Jeśli byli dotąd tacy, którzy deprecjonowali znaczenie socjologii i innych nauk społecznych, to teraz - w obliczu ogromnego sukcesu amerykańskich naukowców - ci sceptycy z pewnością muszą zamilknąć. Co to za sukces? Otóż jak donosi "Gazeta Wyborcza", naukowcy z San Diego State University - pod przewodnictwem prof. Esther Rothblum, redaktor naczelnej słynnego periodyku "Journal of Lesbian Studies" - odkryli, że pary homoseksualne są szczęśliwsze od tych heteroseksualnych. Jednak to nie jedyne zalety takich związków.
Związki gejowskie okazują się bardziej partnerskie, po części zapewne dlatego, że nie w nich ma klasycznego podziału ról wynikającego z płci (...) Męskie pary homoseksualne rzadziej się kłócą i są... szczęśliwsze. Tworzą bardziej intymny i zażyły związek. Ponieważ gejowie często nie mają poparcia ze strony rodziny [częściej niż lesbijki], dbają o bogate grono przyjaciół, od których otrzymują potrzebne im wsparcie.

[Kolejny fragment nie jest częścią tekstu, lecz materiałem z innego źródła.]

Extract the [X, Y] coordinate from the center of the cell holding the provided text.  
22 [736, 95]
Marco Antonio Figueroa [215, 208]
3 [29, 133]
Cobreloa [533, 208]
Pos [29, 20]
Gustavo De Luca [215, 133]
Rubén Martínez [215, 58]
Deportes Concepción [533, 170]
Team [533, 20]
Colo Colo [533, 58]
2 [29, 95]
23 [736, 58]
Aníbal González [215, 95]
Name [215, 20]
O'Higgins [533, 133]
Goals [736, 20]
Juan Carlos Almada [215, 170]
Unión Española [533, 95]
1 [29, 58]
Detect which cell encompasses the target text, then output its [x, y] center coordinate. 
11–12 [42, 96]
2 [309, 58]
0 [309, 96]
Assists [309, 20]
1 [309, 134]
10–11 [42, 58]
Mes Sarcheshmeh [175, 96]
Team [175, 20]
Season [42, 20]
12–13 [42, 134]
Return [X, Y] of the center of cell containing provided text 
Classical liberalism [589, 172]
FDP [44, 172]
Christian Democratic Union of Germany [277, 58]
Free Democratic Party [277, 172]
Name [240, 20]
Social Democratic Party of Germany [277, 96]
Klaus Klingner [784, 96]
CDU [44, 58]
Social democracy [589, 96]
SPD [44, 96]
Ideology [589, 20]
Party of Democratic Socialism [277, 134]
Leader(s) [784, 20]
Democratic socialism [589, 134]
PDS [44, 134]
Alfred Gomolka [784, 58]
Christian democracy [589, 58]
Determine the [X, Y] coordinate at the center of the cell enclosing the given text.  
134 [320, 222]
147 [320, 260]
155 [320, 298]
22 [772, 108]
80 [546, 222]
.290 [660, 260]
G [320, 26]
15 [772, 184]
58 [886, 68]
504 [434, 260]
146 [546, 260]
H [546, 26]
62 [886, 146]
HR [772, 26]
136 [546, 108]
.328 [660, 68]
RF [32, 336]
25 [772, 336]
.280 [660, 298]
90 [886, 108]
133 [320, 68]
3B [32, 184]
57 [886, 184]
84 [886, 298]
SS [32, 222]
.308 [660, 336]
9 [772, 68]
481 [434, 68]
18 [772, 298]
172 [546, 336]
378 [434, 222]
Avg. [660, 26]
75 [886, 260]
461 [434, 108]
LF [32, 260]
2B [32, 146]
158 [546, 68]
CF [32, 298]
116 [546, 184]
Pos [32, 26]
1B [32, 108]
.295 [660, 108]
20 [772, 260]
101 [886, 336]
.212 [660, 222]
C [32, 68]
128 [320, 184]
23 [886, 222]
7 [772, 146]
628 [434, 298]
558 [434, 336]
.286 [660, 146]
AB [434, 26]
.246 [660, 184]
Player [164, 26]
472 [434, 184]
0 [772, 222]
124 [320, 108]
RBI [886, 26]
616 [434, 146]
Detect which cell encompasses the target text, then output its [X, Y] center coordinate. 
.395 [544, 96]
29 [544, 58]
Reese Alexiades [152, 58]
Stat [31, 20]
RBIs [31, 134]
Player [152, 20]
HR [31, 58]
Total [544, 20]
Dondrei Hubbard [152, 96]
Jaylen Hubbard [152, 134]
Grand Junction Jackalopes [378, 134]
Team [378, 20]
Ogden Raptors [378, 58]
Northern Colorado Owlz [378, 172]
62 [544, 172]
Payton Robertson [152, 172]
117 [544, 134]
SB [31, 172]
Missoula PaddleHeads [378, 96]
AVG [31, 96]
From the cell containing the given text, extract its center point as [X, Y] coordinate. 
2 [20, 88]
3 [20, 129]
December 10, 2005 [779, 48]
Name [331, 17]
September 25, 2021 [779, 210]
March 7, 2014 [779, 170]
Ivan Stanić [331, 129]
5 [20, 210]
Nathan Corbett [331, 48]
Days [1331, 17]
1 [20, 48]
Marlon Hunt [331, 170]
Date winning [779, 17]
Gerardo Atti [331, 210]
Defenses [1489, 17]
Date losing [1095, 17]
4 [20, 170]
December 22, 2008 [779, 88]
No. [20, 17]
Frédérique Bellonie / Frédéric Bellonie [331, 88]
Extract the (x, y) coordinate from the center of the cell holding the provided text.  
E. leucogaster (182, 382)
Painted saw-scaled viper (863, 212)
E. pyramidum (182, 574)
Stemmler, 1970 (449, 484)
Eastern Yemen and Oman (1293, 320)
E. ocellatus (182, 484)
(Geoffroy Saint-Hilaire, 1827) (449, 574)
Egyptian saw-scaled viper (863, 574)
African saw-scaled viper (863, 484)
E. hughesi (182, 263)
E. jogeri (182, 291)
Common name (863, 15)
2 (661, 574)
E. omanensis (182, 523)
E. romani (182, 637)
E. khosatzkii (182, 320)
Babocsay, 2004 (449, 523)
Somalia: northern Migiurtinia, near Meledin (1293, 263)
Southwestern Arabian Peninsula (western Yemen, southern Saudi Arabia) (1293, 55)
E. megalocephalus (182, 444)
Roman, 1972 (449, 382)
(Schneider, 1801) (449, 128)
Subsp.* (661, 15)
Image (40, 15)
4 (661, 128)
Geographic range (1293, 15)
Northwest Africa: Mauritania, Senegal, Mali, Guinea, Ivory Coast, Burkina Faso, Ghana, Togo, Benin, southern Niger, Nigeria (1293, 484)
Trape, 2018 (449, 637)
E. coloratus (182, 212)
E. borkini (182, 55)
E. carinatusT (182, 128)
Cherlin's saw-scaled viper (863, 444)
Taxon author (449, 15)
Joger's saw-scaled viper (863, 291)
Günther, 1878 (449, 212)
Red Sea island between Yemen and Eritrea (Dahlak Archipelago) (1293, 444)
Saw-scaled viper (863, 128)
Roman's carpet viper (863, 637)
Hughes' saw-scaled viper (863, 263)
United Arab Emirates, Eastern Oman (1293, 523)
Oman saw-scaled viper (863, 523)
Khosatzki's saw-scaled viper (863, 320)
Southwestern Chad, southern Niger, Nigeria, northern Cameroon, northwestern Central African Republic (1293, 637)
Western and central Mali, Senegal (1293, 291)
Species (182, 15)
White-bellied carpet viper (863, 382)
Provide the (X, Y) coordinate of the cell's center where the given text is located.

- czytamy. Okazuje się też, że homoseksualizm lepiej wprowadza pokój w życie ludzi
Jeśli mężczyźni są z Marsa, a kobiety z Wenus, to niewątpliwie parom homoseksualnym pomaga fakt, że dwóch Marsjan lub dwie Wenusjanki negocjują ze sobą w przypadku konfliktu
- mówi Rothblum. Jest tylko jedno "ale": związki homoseksualne są mniej trwałe i na ogół krótsze. Na szczęście autorka badań wyjaśnia, że krótkotrwałość relacji wcale nie jest wadą.